He would place the fortune in a trust fund called The Farm. The Farm was the manifested brainchild built on the memories of his childhood, youth, and mid-life. The underlying motif would be Do It Yourself. Phantasmagorically he planned a large orchard full of apples, cherries, peaches, pears, plums, and nectarines. People from town would rent a tree, prune and spray it, then reap the harvest of all its delicious fruit. Steve could easily afford the initial cost, upkeep would be nothing, yet it would benefit many people. He would even build a Press Room in which he'd set up fruit presses so his clients could make their own cider and grape juice as he had as a boy.

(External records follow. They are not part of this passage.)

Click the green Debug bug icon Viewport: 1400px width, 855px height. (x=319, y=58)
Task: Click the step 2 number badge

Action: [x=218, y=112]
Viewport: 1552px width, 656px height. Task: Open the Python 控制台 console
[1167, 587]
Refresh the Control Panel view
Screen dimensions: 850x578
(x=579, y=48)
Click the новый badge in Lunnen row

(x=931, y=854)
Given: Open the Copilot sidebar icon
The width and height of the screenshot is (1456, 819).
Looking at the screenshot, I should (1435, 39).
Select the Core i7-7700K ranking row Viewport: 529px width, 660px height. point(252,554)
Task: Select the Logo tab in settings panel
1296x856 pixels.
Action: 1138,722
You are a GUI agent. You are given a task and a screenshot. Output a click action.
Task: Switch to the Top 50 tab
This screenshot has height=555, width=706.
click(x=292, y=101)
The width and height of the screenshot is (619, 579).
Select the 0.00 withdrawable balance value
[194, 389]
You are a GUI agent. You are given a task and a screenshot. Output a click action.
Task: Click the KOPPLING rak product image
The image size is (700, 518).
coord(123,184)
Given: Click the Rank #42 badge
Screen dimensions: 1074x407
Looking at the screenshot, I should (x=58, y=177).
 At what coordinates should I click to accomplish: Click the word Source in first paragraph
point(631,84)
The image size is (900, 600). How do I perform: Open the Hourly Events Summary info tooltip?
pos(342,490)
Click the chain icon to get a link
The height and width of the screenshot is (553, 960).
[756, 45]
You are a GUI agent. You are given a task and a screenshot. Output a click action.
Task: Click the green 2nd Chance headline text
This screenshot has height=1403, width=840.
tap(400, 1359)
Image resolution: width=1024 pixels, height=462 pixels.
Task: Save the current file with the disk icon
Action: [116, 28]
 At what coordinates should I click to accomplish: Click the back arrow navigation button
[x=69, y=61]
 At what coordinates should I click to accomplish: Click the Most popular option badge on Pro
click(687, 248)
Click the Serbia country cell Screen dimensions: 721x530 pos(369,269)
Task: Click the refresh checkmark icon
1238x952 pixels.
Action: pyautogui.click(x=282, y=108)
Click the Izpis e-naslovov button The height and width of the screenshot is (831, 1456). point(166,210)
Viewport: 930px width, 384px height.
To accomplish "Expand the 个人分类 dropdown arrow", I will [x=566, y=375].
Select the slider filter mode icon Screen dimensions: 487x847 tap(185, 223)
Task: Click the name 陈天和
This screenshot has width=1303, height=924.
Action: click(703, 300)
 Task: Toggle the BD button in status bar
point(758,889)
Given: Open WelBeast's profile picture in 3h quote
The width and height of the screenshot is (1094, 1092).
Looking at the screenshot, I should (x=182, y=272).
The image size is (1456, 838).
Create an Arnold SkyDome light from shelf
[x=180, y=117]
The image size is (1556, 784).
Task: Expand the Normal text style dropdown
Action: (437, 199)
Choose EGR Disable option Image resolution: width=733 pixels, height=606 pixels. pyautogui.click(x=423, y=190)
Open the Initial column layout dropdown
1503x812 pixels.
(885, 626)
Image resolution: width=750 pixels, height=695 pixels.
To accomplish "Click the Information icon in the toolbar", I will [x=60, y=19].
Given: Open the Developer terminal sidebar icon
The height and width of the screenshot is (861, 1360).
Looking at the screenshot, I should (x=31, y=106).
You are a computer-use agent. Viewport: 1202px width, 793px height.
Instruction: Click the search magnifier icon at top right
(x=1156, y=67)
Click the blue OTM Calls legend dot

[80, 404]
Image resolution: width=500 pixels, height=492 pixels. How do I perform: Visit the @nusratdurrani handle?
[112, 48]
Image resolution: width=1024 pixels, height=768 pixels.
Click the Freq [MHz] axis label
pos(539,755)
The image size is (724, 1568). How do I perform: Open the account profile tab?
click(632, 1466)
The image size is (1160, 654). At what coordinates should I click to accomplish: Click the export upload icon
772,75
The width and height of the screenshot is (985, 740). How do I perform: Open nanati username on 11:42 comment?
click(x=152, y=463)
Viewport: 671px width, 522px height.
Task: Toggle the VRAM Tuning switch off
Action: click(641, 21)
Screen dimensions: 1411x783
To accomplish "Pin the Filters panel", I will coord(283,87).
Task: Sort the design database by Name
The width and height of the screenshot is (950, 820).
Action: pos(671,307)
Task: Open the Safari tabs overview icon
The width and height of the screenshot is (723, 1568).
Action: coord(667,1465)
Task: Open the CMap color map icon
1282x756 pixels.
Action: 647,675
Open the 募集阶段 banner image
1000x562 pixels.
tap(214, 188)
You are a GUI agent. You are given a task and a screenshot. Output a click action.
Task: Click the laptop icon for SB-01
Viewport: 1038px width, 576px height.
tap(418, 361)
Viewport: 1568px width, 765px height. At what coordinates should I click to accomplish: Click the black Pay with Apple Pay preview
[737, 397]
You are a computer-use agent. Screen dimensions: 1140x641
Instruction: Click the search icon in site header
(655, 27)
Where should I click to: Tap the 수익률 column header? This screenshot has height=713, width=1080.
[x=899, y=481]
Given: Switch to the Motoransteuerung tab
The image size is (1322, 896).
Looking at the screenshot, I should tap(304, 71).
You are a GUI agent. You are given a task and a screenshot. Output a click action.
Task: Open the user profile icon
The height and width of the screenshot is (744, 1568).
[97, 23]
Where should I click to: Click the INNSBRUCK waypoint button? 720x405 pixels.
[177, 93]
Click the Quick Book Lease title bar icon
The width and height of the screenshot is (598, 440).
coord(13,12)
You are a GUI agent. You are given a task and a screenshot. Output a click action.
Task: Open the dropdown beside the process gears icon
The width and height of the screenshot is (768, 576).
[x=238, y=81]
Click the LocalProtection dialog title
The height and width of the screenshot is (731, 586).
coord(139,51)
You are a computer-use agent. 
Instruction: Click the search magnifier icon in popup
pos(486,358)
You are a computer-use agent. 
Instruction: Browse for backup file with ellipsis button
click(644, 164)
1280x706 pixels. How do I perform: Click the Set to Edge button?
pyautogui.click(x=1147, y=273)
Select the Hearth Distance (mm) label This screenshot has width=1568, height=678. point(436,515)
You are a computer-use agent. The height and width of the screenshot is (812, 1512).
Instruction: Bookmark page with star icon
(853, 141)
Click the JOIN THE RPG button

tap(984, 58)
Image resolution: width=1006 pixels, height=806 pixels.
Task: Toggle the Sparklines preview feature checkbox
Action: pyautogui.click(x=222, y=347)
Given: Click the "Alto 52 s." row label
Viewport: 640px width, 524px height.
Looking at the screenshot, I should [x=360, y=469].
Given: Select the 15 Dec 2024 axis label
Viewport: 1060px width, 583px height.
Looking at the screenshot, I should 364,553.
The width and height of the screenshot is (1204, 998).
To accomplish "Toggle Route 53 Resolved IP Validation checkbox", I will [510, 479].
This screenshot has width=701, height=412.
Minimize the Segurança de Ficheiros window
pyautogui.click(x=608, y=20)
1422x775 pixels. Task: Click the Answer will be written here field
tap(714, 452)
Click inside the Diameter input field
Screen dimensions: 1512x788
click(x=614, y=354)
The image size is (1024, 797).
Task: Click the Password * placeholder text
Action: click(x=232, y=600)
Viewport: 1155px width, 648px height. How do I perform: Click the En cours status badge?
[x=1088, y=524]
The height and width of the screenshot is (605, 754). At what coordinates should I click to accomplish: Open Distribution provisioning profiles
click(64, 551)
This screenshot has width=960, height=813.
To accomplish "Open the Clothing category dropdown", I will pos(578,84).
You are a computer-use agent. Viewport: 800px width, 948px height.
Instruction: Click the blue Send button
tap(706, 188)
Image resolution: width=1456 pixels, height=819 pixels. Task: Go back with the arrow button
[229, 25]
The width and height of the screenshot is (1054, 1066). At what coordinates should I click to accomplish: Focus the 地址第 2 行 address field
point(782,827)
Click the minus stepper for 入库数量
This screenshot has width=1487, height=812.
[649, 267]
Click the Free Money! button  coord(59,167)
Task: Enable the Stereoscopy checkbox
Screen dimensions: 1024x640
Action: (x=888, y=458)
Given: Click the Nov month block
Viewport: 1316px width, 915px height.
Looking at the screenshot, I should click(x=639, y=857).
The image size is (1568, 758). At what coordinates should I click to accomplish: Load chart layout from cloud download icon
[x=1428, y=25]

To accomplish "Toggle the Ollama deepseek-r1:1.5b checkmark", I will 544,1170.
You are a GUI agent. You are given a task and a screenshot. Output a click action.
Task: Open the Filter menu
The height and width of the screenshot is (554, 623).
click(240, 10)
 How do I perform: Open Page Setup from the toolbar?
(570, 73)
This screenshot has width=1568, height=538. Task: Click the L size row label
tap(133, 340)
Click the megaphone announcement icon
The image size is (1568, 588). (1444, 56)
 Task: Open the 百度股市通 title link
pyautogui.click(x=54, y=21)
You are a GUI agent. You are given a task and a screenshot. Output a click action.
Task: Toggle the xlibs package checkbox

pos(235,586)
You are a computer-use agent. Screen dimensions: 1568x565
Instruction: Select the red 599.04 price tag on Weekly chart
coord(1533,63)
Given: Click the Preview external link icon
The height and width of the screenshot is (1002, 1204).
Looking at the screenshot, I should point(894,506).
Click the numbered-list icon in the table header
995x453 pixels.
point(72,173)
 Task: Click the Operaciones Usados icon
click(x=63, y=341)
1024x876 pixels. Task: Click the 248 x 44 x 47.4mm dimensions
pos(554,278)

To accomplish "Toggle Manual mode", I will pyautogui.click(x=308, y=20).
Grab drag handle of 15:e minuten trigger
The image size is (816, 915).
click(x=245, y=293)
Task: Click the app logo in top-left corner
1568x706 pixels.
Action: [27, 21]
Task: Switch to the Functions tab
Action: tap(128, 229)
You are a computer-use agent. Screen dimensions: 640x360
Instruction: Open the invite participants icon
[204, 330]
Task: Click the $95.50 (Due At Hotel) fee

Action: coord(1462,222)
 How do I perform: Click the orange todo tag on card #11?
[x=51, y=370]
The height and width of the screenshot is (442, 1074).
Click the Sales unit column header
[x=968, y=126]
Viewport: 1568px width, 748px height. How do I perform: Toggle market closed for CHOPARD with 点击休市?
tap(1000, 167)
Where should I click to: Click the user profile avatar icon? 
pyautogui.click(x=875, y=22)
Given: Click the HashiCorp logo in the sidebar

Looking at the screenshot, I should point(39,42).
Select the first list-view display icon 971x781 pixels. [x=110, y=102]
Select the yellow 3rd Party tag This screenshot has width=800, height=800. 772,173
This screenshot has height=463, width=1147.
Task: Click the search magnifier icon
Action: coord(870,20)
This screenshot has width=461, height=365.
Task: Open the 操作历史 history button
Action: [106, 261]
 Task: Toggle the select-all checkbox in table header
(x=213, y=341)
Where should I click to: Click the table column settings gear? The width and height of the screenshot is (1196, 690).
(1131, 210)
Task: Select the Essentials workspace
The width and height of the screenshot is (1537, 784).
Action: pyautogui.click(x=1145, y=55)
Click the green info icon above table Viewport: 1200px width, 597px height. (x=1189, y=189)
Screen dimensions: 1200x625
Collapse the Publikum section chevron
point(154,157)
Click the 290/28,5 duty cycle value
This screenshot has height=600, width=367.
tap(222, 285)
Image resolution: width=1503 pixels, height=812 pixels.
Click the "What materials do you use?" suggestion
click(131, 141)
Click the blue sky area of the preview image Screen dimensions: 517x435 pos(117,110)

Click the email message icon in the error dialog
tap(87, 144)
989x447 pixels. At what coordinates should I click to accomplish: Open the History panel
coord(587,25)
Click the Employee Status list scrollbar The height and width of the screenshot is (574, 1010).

While trees were on the dreamer's mind, Steve would also plant many nut trees: Walnut, almond, pecan, every nut that would grow on the

thousand acres he would purchase with his winnings. Now people and squirrels could enjoy a great variety of nuts. They'd also afford boys a perfect place to use their small-caliber guns.

The Plan also included a Pick-Your-Own berry patch. Blueberries, raspberries, strawberries, blackcaps, gooseberries, cranberries in the marsh, and sharp-thorned blackberries, Steve would plant them all and let townspeople pick until their fingers were stained. What joy everyone would get from this part of The Farm!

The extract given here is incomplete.